ATHENS — Upon hearing that his team had gone 15-of-16 from the free throw line in the fourth quarter in exercising its poise, yet again, in a crucial matchup against a well-tested opponent, the head coach of the Wheelersburg Pirates’ boys basketball program, Steven Ater, said “Geez” in amazement of the stat.
His only question: “Who missed the free throw?”
When told it was Trent Salyers, who missed the first of his two free throw attempts on his second trip to the charity stripe in the fourth quarter of action, Ater smiled and said, “He’s walking back.”
It may have been only three words, but the light-hearted response to the Division V State Championship winning quarterback’s missed free throw said all one needed to know about the second half, and how good it truly was from every individual who took the floor.
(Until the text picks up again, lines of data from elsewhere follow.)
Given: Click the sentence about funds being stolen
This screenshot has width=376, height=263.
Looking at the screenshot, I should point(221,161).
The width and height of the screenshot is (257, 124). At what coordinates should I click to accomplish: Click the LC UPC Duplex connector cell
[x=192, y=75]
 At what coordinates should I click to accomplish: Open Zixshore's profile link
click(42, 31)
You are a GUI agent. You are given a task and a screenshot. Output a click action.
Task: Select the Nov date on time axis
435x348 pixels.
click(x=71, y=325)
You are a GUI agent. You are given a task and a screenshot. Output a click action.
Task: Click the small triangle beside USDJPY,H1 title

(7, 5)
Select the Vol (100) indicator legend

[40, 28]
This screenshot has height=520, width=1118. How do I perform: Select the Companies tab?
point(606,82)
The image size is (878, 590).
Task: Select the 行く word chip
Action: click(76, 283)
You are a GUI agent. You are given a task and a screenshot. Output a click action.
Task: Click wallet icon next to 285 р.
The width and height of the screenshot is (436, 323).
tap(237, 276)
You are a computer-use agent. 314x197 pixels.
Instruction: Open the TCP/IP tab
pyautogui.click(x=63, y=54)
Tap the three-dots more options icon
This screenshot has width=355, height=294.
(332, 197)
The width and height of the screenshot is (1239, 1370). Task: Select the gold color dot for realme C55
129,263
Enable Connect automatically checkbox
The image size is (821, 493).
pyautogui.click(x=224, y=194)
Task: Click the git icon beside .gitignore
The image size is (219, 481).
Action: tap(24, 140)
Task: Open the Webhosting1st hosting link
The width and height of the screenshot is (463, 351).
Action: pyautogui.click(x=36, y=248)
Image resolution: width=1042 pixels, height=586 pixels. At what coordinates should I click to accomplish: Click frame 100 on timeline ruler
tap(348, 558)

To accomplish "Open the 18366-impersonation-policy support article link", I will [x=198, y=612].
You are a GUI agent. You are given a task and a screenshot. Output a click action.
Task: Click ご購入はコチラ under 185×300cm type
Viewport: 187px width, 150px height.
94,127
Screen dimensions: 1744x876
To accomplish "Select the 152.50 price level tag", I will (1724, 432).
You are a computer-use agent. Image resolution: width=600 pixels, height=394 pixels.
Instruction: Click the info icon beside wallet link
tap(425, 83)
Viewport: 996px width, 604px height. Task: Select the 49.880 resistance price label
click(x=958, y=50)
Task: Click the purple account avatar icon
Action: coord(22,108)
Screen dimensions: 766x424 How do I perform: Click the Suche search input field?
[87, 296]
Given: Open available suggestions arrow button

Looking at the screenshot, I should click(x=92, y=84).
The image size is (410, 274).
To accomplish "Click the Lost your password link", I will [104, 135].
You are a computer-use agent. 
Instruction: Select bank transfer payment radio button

Wheelersburg, who trailed Lynchburg-Clay after a 25-24 first-half deficit to the Mustangs, took off on a 9-0 run to start the third quarter of action en route to putting together a 16-5 tilt in the frame, then used the standout shooting mark from the stripe to embark on a 17-4 fourth-quarter spurt that turned a two-possession game totally out of reach as the Pirates advanced to the Division III District Finals for the first time since the 2013-14 season on Saturday evening with a 66-51 victory in a Division III, Athens I District Semifinal at the Ohio University Convocation Center.
The victory, which moved Wheelersburg’s mark to a strong 20-3, was just the latest example of the Pirates’ persistence on all counts, according to Wheelersburg’s fifth-year leader.
“Lynchburg-Clay has an innate ability to hang around in games that look sloppy and ugly, and that’s to their credit because they make it look that way,” Ater said. “They switch up their defensive looks, their guys play extremely hard, and they’re well-coached. I’m just really proud of our guys. We came into the locker room at halftime, we’re down one, and it was just, ‘We’re OK. We just need to make a few adjustments, and start attacking the right way like we talked about in the gameplan.’”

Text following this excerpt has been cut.